_THE PROBLEM:_ In the entries that follow, the lines from the one with "Instruction: Click the" through the one with "View the 41" are the ones to write out, exactly and with both ends included. Nothing else should appear.
⟨
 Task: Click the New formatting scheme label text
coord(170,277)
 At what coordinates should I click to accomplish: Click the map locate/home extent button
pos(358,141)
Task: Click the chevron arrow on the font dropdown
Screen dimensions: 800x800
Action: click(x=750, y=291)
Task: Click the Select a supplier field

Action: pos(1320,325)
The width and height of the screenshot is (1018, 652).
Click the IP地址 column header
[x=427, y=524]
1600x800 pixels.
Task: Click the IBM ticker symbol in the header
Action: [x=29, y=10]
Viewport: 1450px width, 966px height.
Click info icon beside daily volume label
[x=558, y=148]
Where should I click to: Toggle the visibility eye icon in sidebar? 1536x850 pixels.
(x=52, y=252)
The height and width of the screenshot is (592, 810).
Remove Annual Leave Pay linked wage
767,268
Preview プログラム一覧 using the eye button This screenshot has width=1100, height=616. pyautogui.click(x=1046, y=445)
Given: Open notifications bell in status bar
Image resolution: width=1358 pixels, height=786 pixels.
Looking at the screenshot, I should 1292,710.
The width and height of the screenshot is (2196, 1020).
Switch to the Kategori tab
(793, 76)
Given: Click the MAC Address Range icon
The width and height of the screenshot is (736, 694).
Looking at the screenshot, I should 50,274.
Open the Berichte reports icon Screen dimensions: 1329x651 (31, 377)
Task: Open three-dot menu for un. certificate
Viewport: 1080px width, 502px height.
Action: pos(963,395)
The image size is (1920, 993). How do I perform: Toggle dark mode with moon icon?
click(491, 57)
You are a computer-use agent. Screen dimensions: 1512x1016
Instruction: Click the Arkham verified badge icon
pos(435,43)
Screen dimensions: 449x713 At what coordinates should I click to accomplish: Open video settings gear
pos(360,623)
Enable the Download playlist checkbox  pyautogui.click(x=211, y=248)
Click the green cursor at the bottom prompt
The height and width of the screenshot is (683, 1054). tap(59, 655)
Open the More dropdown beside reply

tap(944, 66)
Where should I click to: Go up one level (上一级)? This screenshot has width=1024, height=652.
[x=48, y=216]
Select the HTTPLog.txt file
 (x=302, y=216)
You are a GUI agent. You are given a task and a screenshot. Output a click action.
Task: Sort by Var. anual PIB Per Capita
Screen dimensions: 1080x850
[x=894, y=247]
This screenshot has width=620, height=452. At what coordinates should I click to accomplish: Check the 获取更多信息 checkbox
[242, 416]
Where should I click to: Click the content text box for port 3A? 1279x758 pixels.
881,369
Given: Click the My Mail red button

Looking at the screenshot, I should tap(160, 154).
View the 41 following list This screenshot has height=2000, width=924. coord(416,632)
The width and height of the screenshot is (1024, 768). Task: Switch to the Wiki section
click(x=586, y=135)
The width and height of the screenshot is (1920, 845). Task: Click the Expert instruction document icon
⟩
_OUTPUT:_
Instruction: Click the Arkham verified badge icon
pos(435,43)
Screen dimensions: 449x713 At what coordinates should I click to accomplish: Open video settings gear
pos(360,623)
Enable the Download playlist checkbox  pyautogui.click(x=211, y=248)
Click the green cursor at the bottom prompt
The height and width of the screenshot is (683, 1054). tap(59, 655)
Open the More dropdown beside reply

tap(944, 66)
Where should I click to: Go up one level (上一级)? This screenshot has width=1024, height=652.
[x=48, y=216]
Select the HTTPLog.txt file
 (x=302, y=216)
You are a GUI agent. You are given a task and a screenshot. Output a click action.
Task: Sort by Var. anual PIB Per Capita
Screen dimensions: 1080x850
[x=894, y=247]
This screenshot has width=620, height=452. At what coordinates should I click to accomplish: Check the 获取更多信息 checkbox
[242, 416]
Where should I click to: Click the content text box for port 3A? 1279x758 pixels.
881,369
Given: Click the My Mail red button

Looking at the screenshot, I should tap(160, 154).
View the 41 following list This screenshot has height=2000, width=924. coord(416,632)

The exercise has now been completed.